Anonyme
Endométriose
Angélique face à l’endométriose :
les douleurs et le silence médical
Témoignage anonyme
L’endométriose est une maladie chronique qui touche une femme sur dix en Belgique et en France. Bien que la maladie soit de mieux en mieux connue et comprise, obtenir un diagnostic et une prise en charge adaptée reste un parcours difficile. Cela nécessite encore trop souvent de faire face à un corps médical qui sous-estime la souffrance des patientes. Angélique, partage son parcours avec l’endométriose profonde. Diagnostiquée à 40 ans, elle revient sur ses difficultés, ses peurs et son combat quotidien pour gérer cette maladie invisible.
Des douleurs au ventre anormales
Au cours de ma vie de femme, je ne me suis jamais vraiment plainte de mes douleurs de règles. J’ai eu deux enfants. Et j’estimais avoir une bonne santé. À l’aube de mes 40 ans, des douleurs ont commencé à apparaître, à se répéter et à se multiplier. Jusqu’au jour où je n’ai plus su me rendre à mon travail.
Là, j’ai compris que quelque chose n’allait pas. Les douleurs étaient devenues insupportables et je savais que ce n’était pas normal. Je ressentais des douleurs au ventre et de crampes violentes.

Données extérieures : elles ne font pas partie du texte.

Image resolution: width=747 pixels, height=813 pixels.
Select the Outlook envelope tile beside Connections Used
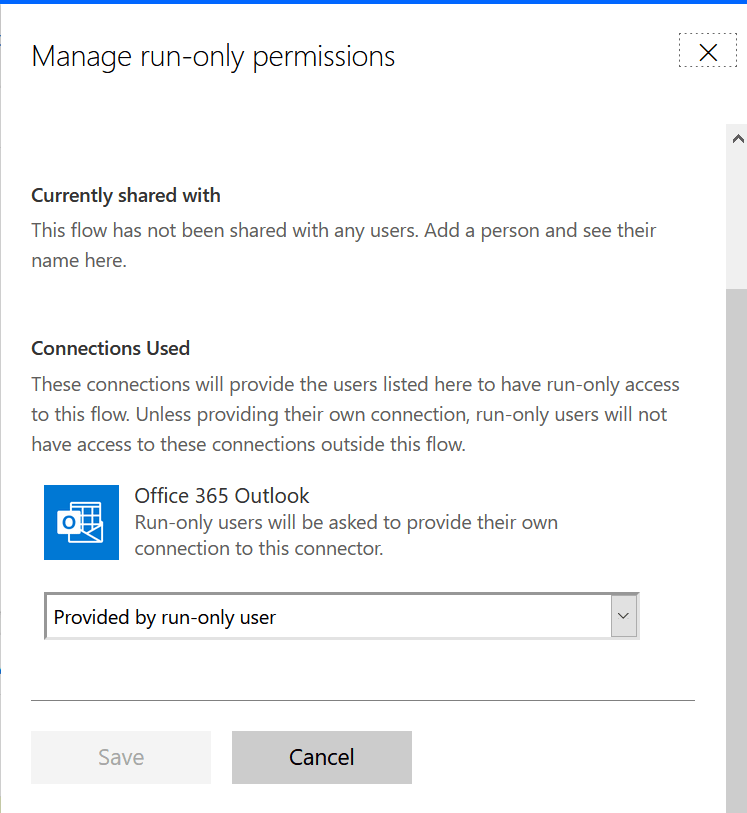pos(81,522)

« Physiquement, j’étais épuisée. »
Un manque de prise en charge après le diagnostic de l’endométriose
Lorsque les symptômes se sont installés et que mon quotidien est devenu difficile. La première personne a m’avoir écoutée est ma kinésithérapeute. J’ai alors commencé à chercher une solution, un diagnostic. Je n’ai pas eu l’impression d’être vraiment entendue par le corps médical.
“Le pire, c’est peut-être la réaction de certains médecins qui m’ont dit que mes symptômes étaient dans ma tête.”
L’endométriose est une maladie gynécologique chronique inflammatoire qui touche 1 femme sur 10.
L’endométriose est une maladie liée à la présence de tissus, semblables à l’endomètre, en dehors de la cavité utérine. Elle peut toucher différents organes.
Si la maladie peut être asymptomatique, elle peut aussi provoquer de violentes douleurs et altérer la qualité de vie des femmes.
Mais qui sont-ils pour affirmer cela ? Ils ne peuvent pas savoir ce que c’est de vivre avec ces douleurs quotidiennes. Ils ne subissent pas les crises à répétition. Et ils ne connaissent pas la peur, ni l’appréhension à l’approche de nouvelles crises.
Quand le diagnostic d’endométriose est tombé un an plus tard, j’ai ressenti de la peur. Ce mot mettait enfin un nom sur mes souffrances, mais cela venait avec des inquiétudes sur mon avenir et la façon dont j’allais vivre avec cette maladie. Là, encore une fois, je n’ai pas vraiment été accompagnée. J’ai eu l’impression que les médecins me donnaient un diagnostic mais qu’ils n’ont pas cherché de solutions pour améliorer mon quotidien, soulager mes douleurs. C’est à la fois frustrant et décevant.
Apprendre à soulager l’endométriose par soi-même
Pour gérer cette maladie, cette colocataire involontaire, j’ai commencé à voir régulièrement ma kinésithérapeute ainsi qu’une diététicienne. Elles m’aident à mieux comprendre mon corps et à essayer de soulager certains symptômes.
Mes proches m’ont apporté un grand soutien. L’impact de l’endométriose sur ma vie est considérable. Depuis février 2024, je suis en arrêt de travail, incapable de reprendre mon poste. Chaque crise me cloue au lit, et il me faut parfois deux jours pour m’en remettre. J’aimerais me faire opérer pour pouvoir retourner au travail, mais le processus est long et incertain.
Sans oublier, les impacts sur ma vie intime. Mon conjoint et moi avons très peu de rapports à cause des douleurs. Mon mari a parfois peur de me faire mal. L’endométriose est arrivée jusque dans ma vie intime, semant le trouble. Une douleur de plus, mais celle-ci, émotionnelle.
Mon corps, ma vie avec l’endométriose
Aujourd’hui, j’aimerais dire à toutes les femmes qui souffrent d’endométriose de ne pas baisser les bras. C’est notre corps, on le connaît mieux que personne et il est essentiel de se battre pour être écoutée et prise au sérieux.
“Il ne faut jamais abandonner.”
Quant à moi, je continue à vivre avec cette maladie du mieux que je peux. Mon quotidien reste le même, avec ses hauts et ses bas. J’essaie de m’occuper un maximum et de rester active autant que possible, malgré la fatigue et les douleurs qui ne me quittent jamais.
“Le pire, c’est peut-être la réaction de certains médecins qui m’ont dit que mes symptômes étaient dans ma tête.”